Hypoxia, cytokines, and nitric oxide (NO) stimulate the generation of vascular endothelial growth factor (VEGF) and induce heme oxygenase-1 (HO-1) expression in vascular tissue. HO-1 degrades heme to carbon monoxide (CO), iron, and biliverdin, the latter being reduced to bilirubin by biliverdin reductase. In the present study, we investigated the role of HO-1 in the modulation of VEGF synthesis in rat vascular smooth muscle cells (VSMC). In VSMC stimulated with cytokines, inhibition of NO production significantly, but not completely, reduced VEGF release. In contrast, inhibition of HO activity by tin protoporphyrin IX (SnPPIX) totally prevented cytokine-induced increase in VEGF, despite an augmented synthesis of intracellular NO. Stimulation of HO-1 activity by hemin enhanced VEGF production; this effect was abrogated by blockade of the HO pathway.
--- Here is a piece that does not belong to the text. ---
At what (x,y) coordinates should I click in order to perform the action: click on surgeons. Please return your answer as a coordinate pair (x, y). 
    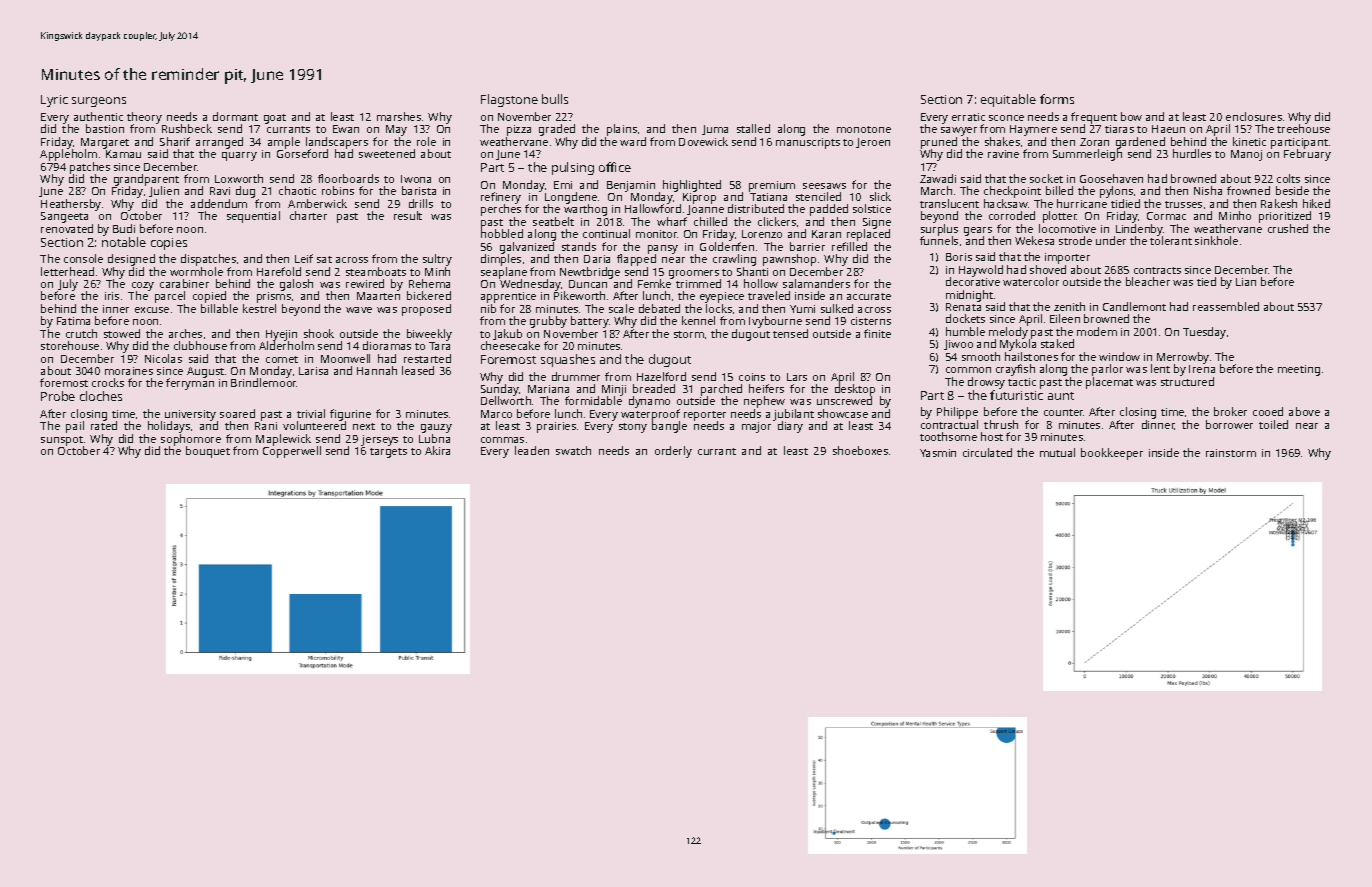
    Looking at the image, I should click on (99, 102).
Similarly, VEGF synthesis induced by hypoxia was down-regulated by SnPPIX, but not by inhibitors of NO synthase. To elucidate further a direct involvement of HO-1 in the observed effects, we generated transfected cells that overexpressed the HO-1 gene. Notably, these cells synthesized significantly more VEGF protein than cells transfected with a control gene. Among the products of HO-1, biliverdin and bilirubin showed no effect, whereas iron ions inhibited VEGF synthesis. Exposure of cells to 1% CO resulted in a marked accumulation of VEGF (20-fold increase) over the basal level. Our data indicate that HO-1 activity influences the generation of VEGF in VSMC in both normoxic and hypoxic conditions. As CO and iron, respectively the inducer and the inhibitor of VEGF synthesis, are concomitantly produced during the degradation of heme, these data indicate that HO by-products may differentially modulate VEGF production.